Все согласились. Так, вероятно, сговаривались они сойтись где-нибудь вечером, в одном из жилищ их планеты, – ежели до вечера не убьют. Каждого ведь до вечера двадцать раз убить могут.

Дергаясь и оглядываясь, уже веря, что может, неизвестно откуда и зачем – громыхнуть, а он сам сейчас умрет, – Петр Михайлович сделал все-таки попытку, последнюю; сказал обыкновенным голосом:

– Да… Вам всем теперь отдохнуть надо. Успокоиться… Ну, войдете в колею… Привыкните…

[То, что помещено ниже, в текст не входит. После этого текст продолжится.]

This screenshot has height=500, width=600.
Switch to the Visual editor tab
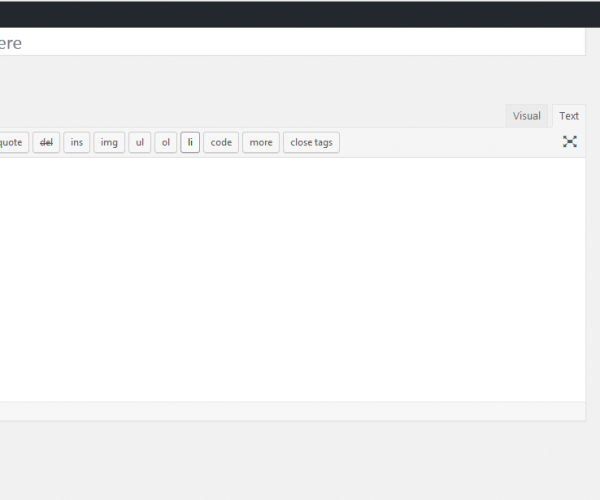[526, 116]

Захохотали. Привыкнуть! К чему еще привыкать? Уж, кажется, ко всему привыкчи. Вот именно – привыкли!

– Помнишь стихи твои, Володин? – закричал Гриша.

– Какие? «Мечтою нежной, как вуаль»?

– Да к дьяволу вуаль! Нет, куплеты помнишь – «Нет возврата никому»?

– А-а! Забыл. Стойте, это не мои: это Видальского.

– Его с обезьянкой в один день прикончило, – сказала Надя.

– Верно, Видальского! Кто помнит?

– Я помню, – сказал Рюмин. – Это с музыкой хорошо выходит. Ну да и так…

Он стал в позу и, дергаясь боком и оглядываясь, продекламировал:

Знаем, знаем, нет возврата, Нет возврата никому. Пуля, штык или граната – Мы привыкли ко всему.
Мы живем семьею тесной, Ото всех отделены. Ничего нам неизвестно, Жизнь и смерть для нас равны.
Дни и числа позабыли, Нет возврата ничему. Лягу я ли, ляжешь ты ли – Мы готовы ко всему!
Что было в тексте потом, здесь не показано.